I generally keep this documentation simple by creating separate lists for nouns and verbs in a spreadsheet, listing each preferred term, and any obvious non-preferred terms. For example, “Edit” might be the preferred term, with “Update” as a non-preferred term.
The topic of vocabulary can get into the field of library science, including the development of taxonomies and formal controlled vocabularies. Library Science is not my field, and so on projects where this level of vocabulary development has been a requirement, I’ve worked with library science specialists.
The architecture map should be a familiar artifact for most UX designers. Its goal is to communicate how the application or web site is structured, and typically represents an information (or functional) hierarchy.
In practice, I find it’s most useful to communicate architecture as part of the navigational framework (described in the next section). However, I will often represent the very top level of the architecture in map form, along with a description of what each section or area is intended to contain.
I consider the navigational framework to include:
- The top-level (global) menu bar, including global functions such as search
- Top-level menus displaying second-level topics or function
- Page-level navigation, including breadcrumb scheme and page-level navigation bars and menus
- Within-page view manipulation controls
I document the navigational framework as on a set of pages within my design tool. The exact form of the documentation varies depending on the system’s breadth and depth. Systems that are both narrow in breadth and shallow in depth will have a simpler navigation scheme; broad and deep systems will have a more elaborate scheme.
For page-level navigation, it’s essential to develop conventions by working out a series of drill-down paths to the last (end) node in the path. Page archetypes (described in the next section) serve this purpose well.
Designing navigation using drill-down paths ensures the scheme hangs together without gaps or inconsistencies. Some example paths using page archetypes are below:
- For a web site: Home > Topic Overview > Topic Detail
- For an application: Dashboard > Status Summary > Status Detail
- For a path initiated via search: Home > Search Results > Topic Detail
These are simplified examples for illustration purposes; in reality, both the page archetypes and drill-down paths can be more complicated.
Page archetypes are specific genres of pages that share layout characteristics and serve the same essential function.
Page archetypes may be defined as part of a design system, particularly more mature systems. But these may be more skeletal templates that require more documentation in their actual implementation.
Documentation I typically include for page archetypes includes the function of the archetype, an explanation of layout conventions, and any necessary annotations for standard elements such as menus, buttons, and controls.
Standardized components include elements that are shared across the breadth of a web site or system. These may already be documented as part of an existing design system (in which case there is no need to repeat it). However, you may have elements that are standard within your system, but not broadly applicable enough to be included in your organization’s design system.

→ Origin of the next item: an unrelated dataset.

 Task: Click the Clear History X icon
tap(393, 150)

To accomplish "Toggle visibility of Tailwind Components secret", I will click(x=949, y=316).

For example, on a recent project, I designed a “Compare Results” function specific to that system’s data analysis. In this case, I reviewed the function with the design system committee, but they deemed it too specialized to include in the broader design system.
I consider the above a framework for creating design documentation, not a checklist or edict. It is always a judgment call on how much documentation is necessary to make sure design intent is clear. For each project, I mentally create a persona who will need to use the documentation — someone with no involvement in the project — and imagine what they would need to implement the design successfully.
I encourage all UX designers to document-as-you-go. In my experience, it ultimately saves everyone time and results in better design outcomes.